Un autre moment fut notre intégration à l’opération CTF 150. Assister le commissaire du bord dans la rédaction des procès-verbaux, participer à la lutte contre le trafic de stupéfiants en mer sont des moments qui font sens dans le cadre de la mission Jeanne d’Arc.
Anne-Hélène :
Comme mon camarade, je retiendrai un moment opérationnel particulièrement dense comme moment fort : mon premier quart en passerelle sur PHA, au cours duquel nous avons chassé un boutre durant notre intégration en CTF 150. Durant plusieurs heures, il fallait gérer le bâtiment de manière à rester à une distance stratégique du boutre suspecté de trafic de drogues. En parallèle, j’avais un camarade commissaire embarqué à bord des embarcations pour faire partie de l’équipe de visite, un autre commissaire en passerelle pour récolter toutes les informations importantes à travers la cellule info-crise et moi-même en chef du quart, un bel exemple de polyvalence du commissaire embarqué !
Quelles sont les difficultés que vous avez rencontrées ?
Thomas :
La formation académique à l’Ecole navale est dense et diverse sous bien des aspects. Il faut faire preuve d’abnégation tout en sachant s’adapter aux exigences et se remettre en question après avoir eu un master 2 et parfois avoir travaillé dans le monde civil. La récompense est belle lorsqu’en sortie de mission Jeanne d’Arc nous sommes chef de service, capitaine de compagnie, officier chef de quart et officier de quart aviation.
De plus, notre formation a été marquée par le COVID-19, nous avons donc connus les cours en ligne et le confinement sur base. Créer des moments de cohésion était donc parfois difficile. Néanmoins, nous avons réussi à faire preuve d’imagination !
Anne-Hélène :
Pour ceux qui ont connu une expérience professionnelle avant de reprendre l’école, il est toujours difficile de se remettre dans la peau de l’élève et de se voir évaluer par des examens.

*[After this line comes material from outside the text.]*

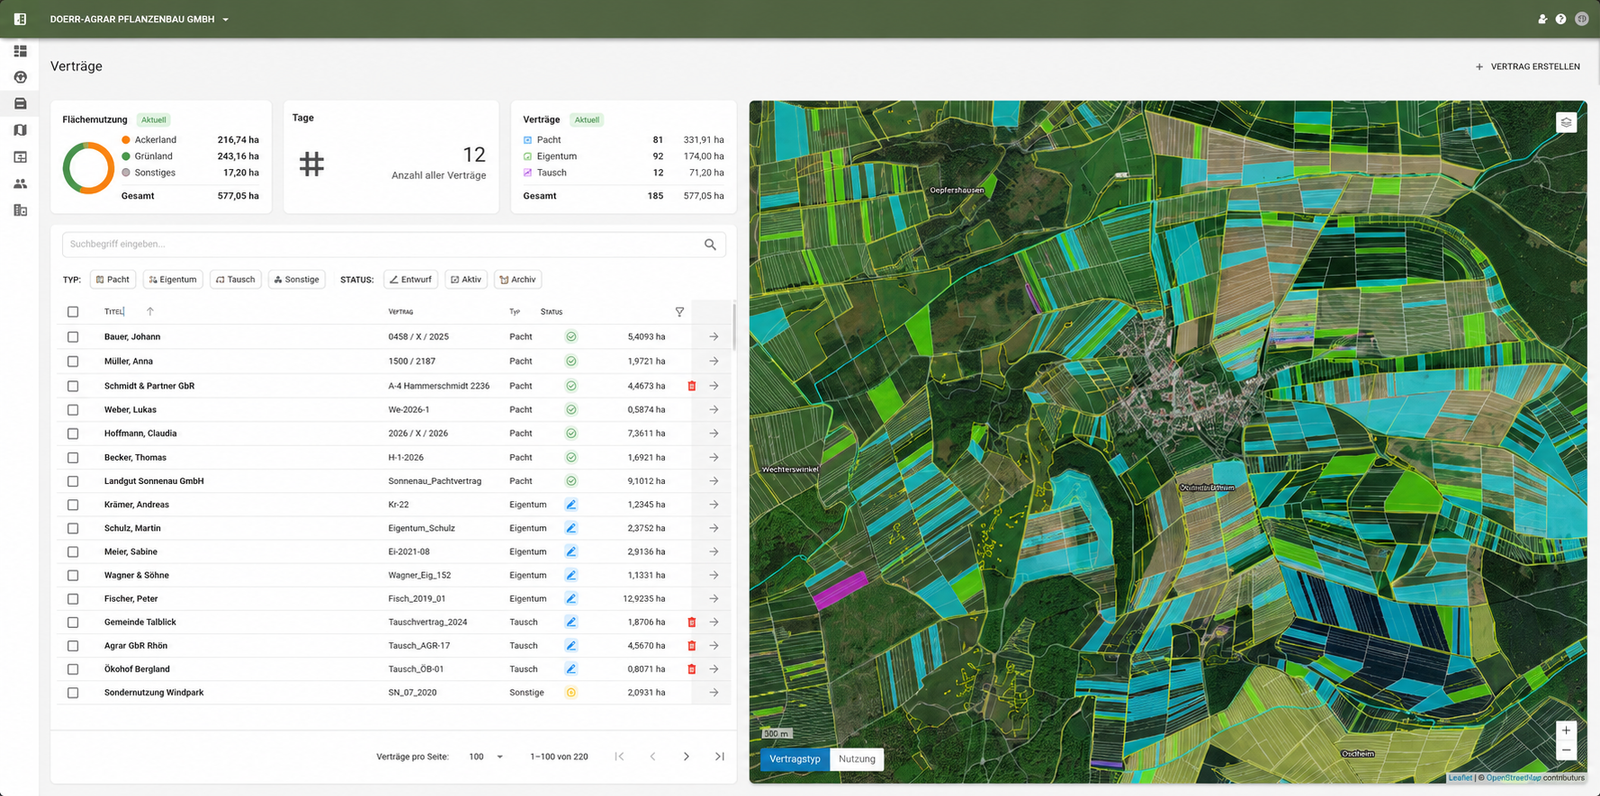The width and height of the screenshot is (1600, 796).
Task: Select the Vertragstyp map tab
Action: pos(795,759)
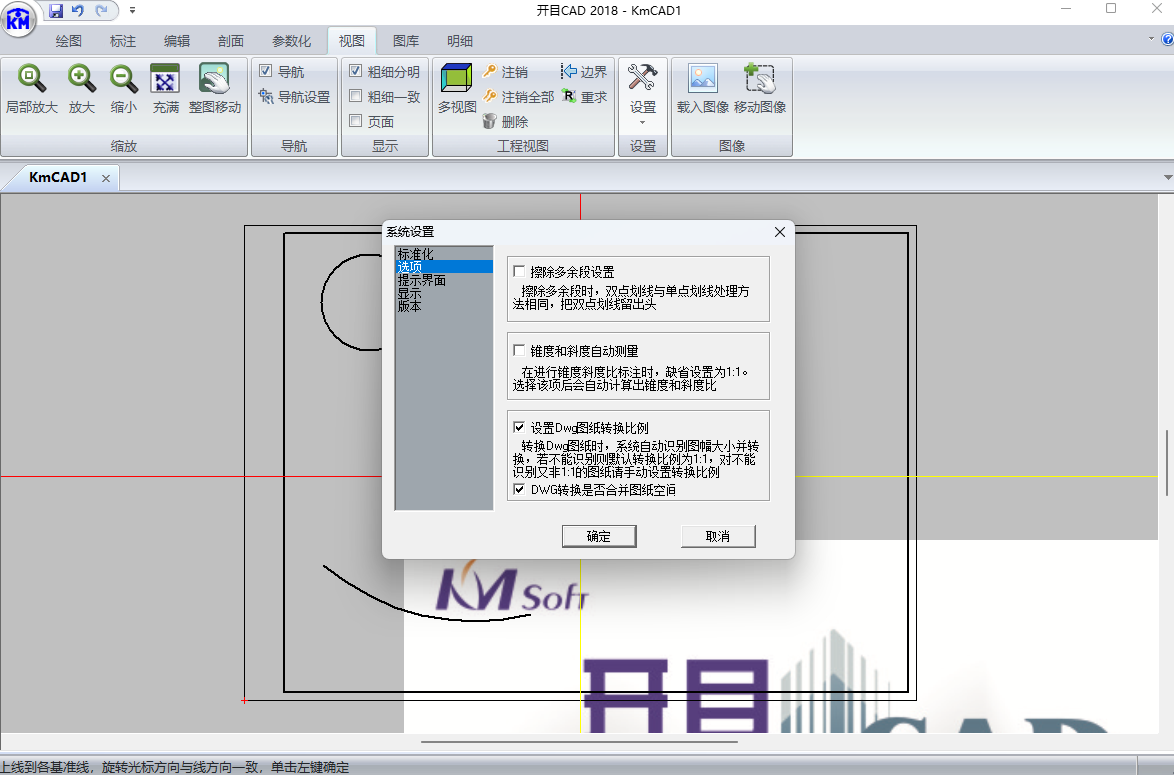Confirm settings with the 确定 button

coord(599,536)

Les contraintes liées au COVID ont fait que nous n’avons pu vivre la formation comme elle avait été imaginée et notamment durant la mission Jeanne d’Arc. Le marin aime les voyages et la découverte d’autres cultures, de fait, l’absence d’escales en situation normale a provoqué une petite déception.
Quelles aspirations pour l’après Jeanne d’Arc, la carrière au sein du SCA ?
Thomas :
A l’issue de la Jeanne, je vais devenir chef du service CMA de l’équipage A de la FREMM Bretagne à Brest. Je suis très heureux de cette affectation car elle correspondait à mon choix de servir sur bâtiment de combat à Brest. Partir en mission grand nord était l’une de mes motivations en intégrant l’ancrage marine. Sur le long terme, j’espère pouvoir intégrer la filière AEM mais aussi partir en OPEX en tant que LEGAD avec l’armée de terre. Toutefois je resterai ouvert aux opportunités qui me seront offertes par le SCA.
Anne-Hélène :
Je pars découvrir la fonction de commissaire embarquée en pleine autonomie sur la frégate de surveillance Vendémiaire en Nouvelle-Calédonie pendant deux ans. L’ambiance régnant dans les outre-mer m’a toujours attirée et les missions que comporte la zone me paraissent passionnantes géopolitiquement parlant. De manière générale, le SCA offre des possibilités de carrière extrêmement variées (AEM, finances, RH, logistique, …) dans des organismes en pleine transformation qui permettent de se confronter à des défis de soutien indispensables aux armées.